Les opérations coup de poing montées à Grenoble par une association qui se pare du nom d’Alliance citoyenne ont atteint leur objectif : faire parler d’elles et montrer la force de la communauté et la faiblesse de l’État-nation décadent que quelques « burkinis » dans une piscine grenobloise parviennent à inquiéter.
Ce non-événement ne mérite guère de discours : il s’agit d’un acte provocateur, qui crée du désordre et le fait d’une façon perverse, puisque le but poursuivi par un groupe qui se prétend « citoyen » est, justement, de casser l’unité de la Cité, de séparer ses membres et peut-être de préparer son remplacement.
Il ne faut donc pas s’interroger longuement sur les valeurs qui empêchent d’accepter la présence, dans les piscines, de maillots couvrant des pieds à la tête qui ont moins pour but de voiler les appas féminins que d’afficher une différence communautaire.

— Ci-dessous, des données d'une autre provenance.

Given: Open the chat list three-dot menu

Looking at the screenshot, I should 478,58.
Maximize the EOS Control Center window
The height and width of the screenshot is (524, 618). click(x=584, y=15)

Il faut d’abord faire respecter l’ordre public, réfléchir sur les causes du phénomène et les supprimer si l’on veut éviter leurs effets.
Le Premier ministre, celui de la Justice et celui chargé de l’Égalité entre les sexes ont cru devoir évoquer ce clapotis dans un bassin.
C’est abaisser l’État, c’est montrer combien la République est devenue fragile.
Les règlements intérieurs des piscines interdisent les vêtements inappropriés pour des raisons d’hygiène, comme les bermudas pour les garçons, ou par pudeur comme les monokinis pour les filles. L’argument brandi de l’égalité homme-femme est particulièrement stupide.
D’abord, parce que les corps affichent des différences qui justifient des vêtements inégaux, le slip masculin ou le maillot une pièce féminin.
Ensuite, parce que, face à l’égalité, l’on pourra afficher la liberté de se vêtir comme on le souhaite. De même, la laïcité prouve une fois de plus sa nocivité : en prétendant lutter contre les débordements d’une religion conquérante, elle en vient à s’en prendre aux symboles de la religion qui, depuis bien plus d’un millénaire, a contribué à façonner notre culture.
C’est ainsi qu’un philosophe, Raphaël Enthoven, reprochait à la députée Valérie Boyer de regretter l’abandon, par les parlementaires, de l’amendement interdisant le port du voile par les mères accompagnatrices d’élèves tout en portant elle-même une croix en pendentif.
La laïcité, en imposant la neutralité, conduit au renoncement à son identité.
Or, une nation qui gomme son identité culturelle, qui offre une page blanche à des identités envahissantes, devient une proie trop facile pour celles-ci.
Les Suisses, en refusant l’érection de minarets, ont préservé l’identité de leurs paysages.
Ils n’ont pas brandi les notions faciles à retourner d’égalité ou de liberté.
Ils n’ont pas prétendu qu’il fallait raser les clochers puisqu’on ne voulait pas de minarets.
La croix s’inscrit dans notre culture, comme nos clochers, comme nos vêtements, comme notre alimentation, etc.
L’évolution des modes et des goûts ne doit pas conduire à la confusion entre liberté et laisser-aller. Chacun devrait se convaincre qu’un effort pour être plus rigoureux et digne dans une tenue et un comportement qui correspondent à notre culture sera une barrière plus solide face aux provocations communautaires qu’un relâchement généralisé.
C’est ainsi que le retour à l’uniforme à l’école est la meilleure parade aux vêtements confessionnels. Comment faire accepter à des parents musulmans un peu rigoureux que l’on puisse aller en classe avec des jeans troués de partout, mais que les fichus sur la tête y soient interdits ?
Le problème posé à Grenoble, et ailleurs depuis bien longtemps, n’est donc ni celui de l’égalité entre les sexes, ni celui de la liberté, ni celui de la laïcité, mais celui de l’identité.
Il n’y a pas de société stable sans une conscience collective, sans une pensée commune.
Plus on préservera celle-ci, plus on s’attachera à la restaurer et à la transmettre, plus la résistance aux empiétements communautaires sera forte, plus les désagréments de ne pas s’y soumettre seront insupportables, et plus l’assimilation des immigrés qui voudront devenir français sera facilitée.
À condition, bien sûr, que le flot n’en soit pas trop considérable, ce qui est le vrai fond de la question.